Do you always go for the snarky, personal put down on typos and ingore the fact that seniors often have some degree of arthritis and/or carpel tunnel?  You might want to think about that before you pounce.


----------



## Buckeye (Jul 17, 2021)

Here's where the lying and the dishonesty come in:
+++++++++++++++++++++
Five times more children and young people committed suicide than died of COVID-19 during the first year of the pandemic in the United Kingdom, according to a study, which also concluded that lockdowns are more detrimental to children’s health than the virus itself.

Researchers with the University College London, the University of York, the University of Liverpool, and the University of Bristol found in a study (pdf) that has not yet been peer-reviewed that the CCP (Chinese Communist Party) virus, otherwise known as the coronavirus, doesn’t appear to present a significant risk to children as compared with other age groups.

The study concluded: “The risk of removal of CYP (children and young people) from their normal activities across education and social events may prove a greater risk than that of SARS-CoV-2 itself.” SARS-CoV-2 is another name for the CCP virus.
++++++++++++++++++++++
The "study" mentioned in the first and last paragraph are NOT the same study cited in the middle paragraph.  That actual study cited in the middle paragraph, per the pdf, looked at co-morbidities to evaluate the the impact of Covid alone in children.  It comes as no surprise that children are not at a great risk.

"Figures don't lie, but liars can figure."


----------



## Buckeye (Jul 17, 2021)

JonDouglas said:


> Do you always go for the snarky, personal put down on typos and ingore the fact that seniors often have some degree of arthritis and/or carpel tunnel?  You might want to think about that before you pounce.



Coming from you, of all people??  That's rich, as we used to say.  Do you even read your own posts?


----------



## JonDouglas (Jul 17, 2021)

Buckeye said:


> Here's where the lying and the dishonesty come in:
> +++++++++++++++++++++
> Five times more children and young people committed suicide than died of COVID-19 during the first year of the pandemic in the United Kingdom, according to a study, which also concluded that lockdowns are more detrimental to children’s health than the virus itself.
> 
> ...


LOL maybe you should start a thread on putting down the Epoch times before you lean so far that you fall over.


----------



## chic (Jul 17, 2021)

JonDouglas said:


> Epoch Times:  Five Times More Children Committed Suicide Than Died of COVID-19 During Lockdown: UK Study
> 
> _Five times more children and young people committed suicide than died of COVID-19 during the first year of the pandemic in the United Kingdom, according to a study, which also concluded that lockdowns are more detrimental to children’s health than the virus itself._​​_Researchers with the University College London, the University of York, the University of Liverpool, and the University of Bristol found in a study (pdf) that has not yet been peer-reviewed that the CCP (Chinese Communist Party) virus, otherwise known as the coronavirus, doesn’t appear to present a significant risk to children as compared with other age groups._​​_The study concluded: “The risk of removal of CYP (children and young people) from their normal activities across education and social events may prove a greater risk than that of SARS-CoV-2 itself.” SARS-CoV-2 is another name for the CCP virus._​​The next time someone or some group tells you to lockdown, you might want to ask some hard questions, if not give them the boot.
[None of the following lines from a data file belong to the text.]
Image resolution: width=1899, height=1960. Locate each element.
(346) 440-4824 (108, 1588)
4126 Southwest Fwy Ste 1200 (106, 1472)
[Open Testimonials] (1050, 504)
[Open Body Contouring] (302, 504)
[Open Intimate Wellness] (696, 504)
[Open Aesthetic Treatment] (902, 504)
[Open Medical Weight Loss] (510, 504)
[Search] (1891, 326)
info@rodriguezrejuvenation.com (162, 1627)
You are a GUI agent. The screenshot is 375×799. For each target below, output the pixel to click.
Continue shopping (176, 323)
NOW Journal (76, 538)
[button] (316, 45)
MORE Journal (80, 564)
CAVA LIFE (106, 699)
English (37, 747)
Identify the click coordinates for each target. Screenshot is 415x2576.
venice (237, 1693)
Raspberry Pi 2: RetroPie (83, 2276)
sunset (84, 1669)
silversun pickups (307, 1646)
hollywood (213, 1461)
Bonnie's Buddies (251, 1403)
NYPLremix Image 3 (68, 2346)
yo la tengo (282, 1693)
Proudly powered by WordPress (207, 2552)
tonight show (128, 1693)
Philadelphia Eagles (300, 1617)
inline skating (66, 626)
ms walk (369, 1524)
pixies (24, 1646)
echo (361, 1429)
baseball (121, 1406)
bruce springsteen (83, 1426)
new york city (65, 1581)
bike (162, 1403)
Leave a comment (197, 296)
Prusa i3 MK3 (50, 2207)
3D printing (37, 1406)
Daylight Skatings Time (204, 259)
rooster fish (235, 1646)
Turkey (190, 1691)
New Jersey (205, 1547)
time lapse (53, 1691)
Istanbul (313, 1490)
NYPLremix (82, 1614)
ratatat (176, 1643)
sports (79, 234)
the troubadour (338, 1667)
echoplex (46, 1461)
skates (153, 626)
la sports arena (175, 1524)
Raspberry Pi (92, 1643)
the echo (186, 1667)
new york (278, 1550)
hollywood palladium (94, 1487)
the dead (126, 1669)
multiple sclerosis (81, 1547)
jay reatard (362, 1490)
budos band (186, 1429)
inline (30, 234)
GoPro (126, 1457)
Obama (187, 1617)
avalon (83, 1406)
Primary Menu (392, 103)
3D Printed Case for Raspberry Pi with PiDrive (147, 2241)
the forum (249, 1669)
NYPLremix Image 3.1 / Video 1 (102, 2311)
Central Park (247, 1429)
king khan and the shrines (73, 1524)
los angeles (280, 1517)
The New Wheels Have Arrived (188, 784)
Yes, I know and have been saying this from the start but it doesn't fit the "narrative" so no one wants to hear.


----------



## JonDouglas (Jul 17, 2021)

chic said:


> Yes, I know and have been saying this from the start but it doesn't fit the "narrative" so no one wants to hear.


It's a shopworn tactic when they don't like what the article says.  Attack the source and then attack, by whatever means, the person who posted it.  Some jump right in without asking questions or thinking there may be other articles saying the same thing.  It's really laughable to watch.


----------



## Pepper (Jul 17, 2021)

Nope, JonD.  Becky proved it.  You used that particular source so you can say, again (yawn) Attack the source blah blah.  You are a smart, erudite man and you use this tactic a lot.  You knew you had a choice of links and, IMO, chose Epoch Times for the sake of starting this familiar drama-yama.


----------



## chic (Jul 17, 2021)

JonDouglas said:


> It's a shopworn tactic when they don't like what the article says.  Attack the source and then attack, by whatever means, the person who posted it.  Some jump right in without asking questions or thinking there may be other articles saying the same thing.  It's really laughable to watch.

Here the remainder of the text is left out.